Jevan’s protecting arms were gone. A policeman was at Dorcas’ elbow.

Willy was talking frantically, protesting. The mirrors and lights and voices were confusing. Sophie said harshly: “I’ll have to go back and tell Cary. Here, Dorcas, get your hat on straight. You look like the wrath of God.” She looked at Dorcas and from blind habit opened her black bag and glanced at her own haggard face in the little mirror and took out her lipstick. “I’ve got to go back and tell Cary,” she repeated, applying lipstick with hands that shook and as if she were quite unconscious of what she was doing. “We’ll get a good lawyer, Dorcas. We’ll—but what will I tell Cary? It’ll kill her.”

Wait had turned around and was watching Sophie. “Cary …” he said. “Cary.”

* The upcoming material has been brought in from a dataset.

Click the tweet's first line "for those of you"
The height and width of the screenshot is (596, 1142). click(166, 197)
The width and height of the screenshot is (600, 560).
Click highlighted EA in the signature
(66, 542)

Later Dorcas remembered the curious way the policeman’s hand on her elbow seemed to stiffen. Then Wait went on, in exactly the same still, hushed way he had said, “Cary … Cary …”: “O’Brien. Go downstairs. Get Mrs Whipple on the telephone. I’ll talk to her down there.”

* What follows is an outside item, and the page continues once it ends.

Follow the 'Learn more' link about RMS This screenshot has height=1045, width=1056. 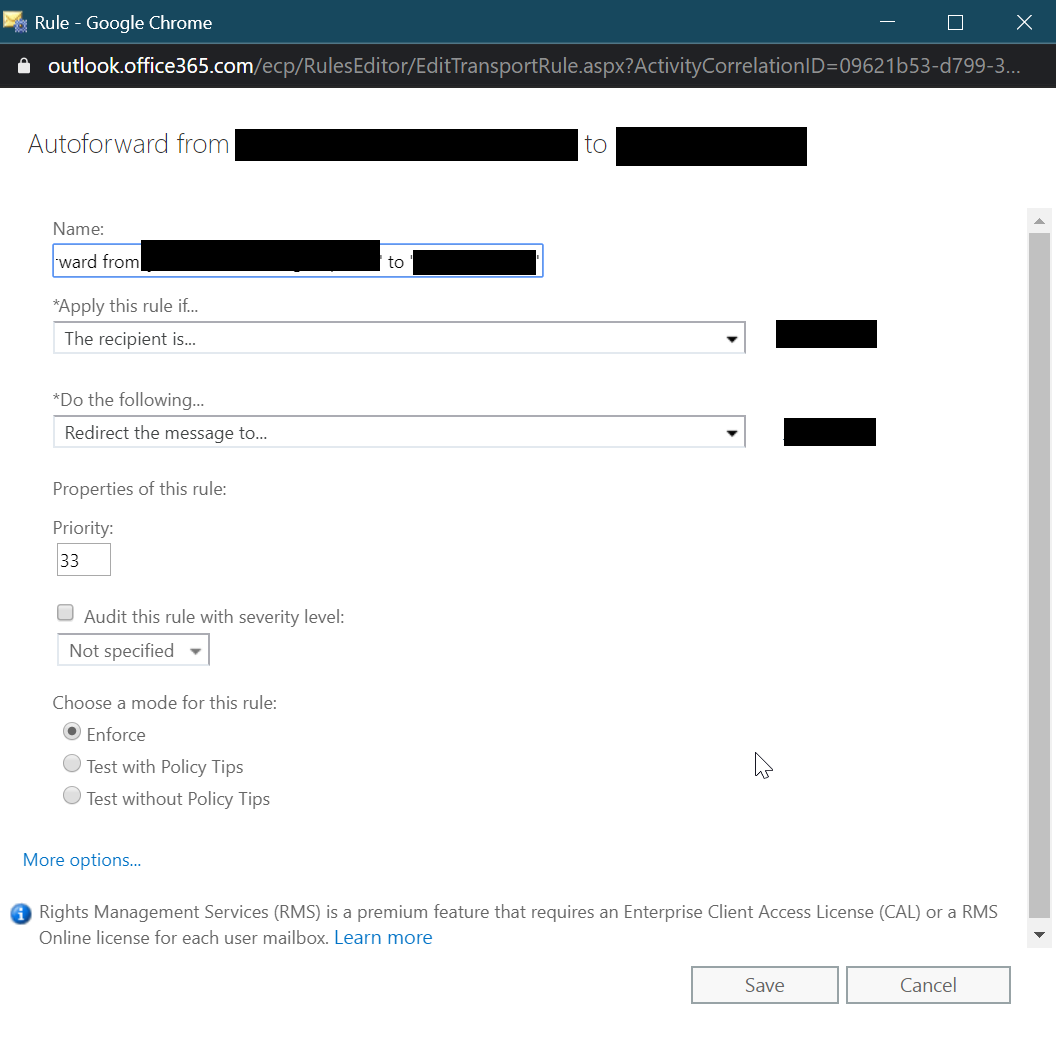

O’Brien said, “Yes sir,” very quickly and vanished. Wait looked at the remaining policemen and said: “Stay here. I’ll be back shortly. Locke and Mrs Locke are under arrest. You know that. Devany, will you stay here, please. You, too, Mrs Whipple.”

“What are you going to do?” demanded Jevan and Dorcas cried incoherently: “Not my mother. She knows nothing of this. She——”

Wait went out the door and one of the policemen said: “You heard his orders. Sit down if you want to. It won’t be long. But you’d better not talk,” he added hurriedly as Willy began to sputter unintelligibly about arrests and lawyers. He subsided, looking at Dorcas with worried eyes. Sophie closed her bag and touched her smart hat and sat erect on the edge of the sofa. And Dorcas met Jevan’s eyes and was held by a look in them so deeply sustaining that it was as if he had taken her hands and made her a promise of the greatest possible significance. Yet—there was no way out. And Wait had gone to telephone to Cary—little, frail Cary. Cary, who had always been sheltered; Cary, who must be sheltered.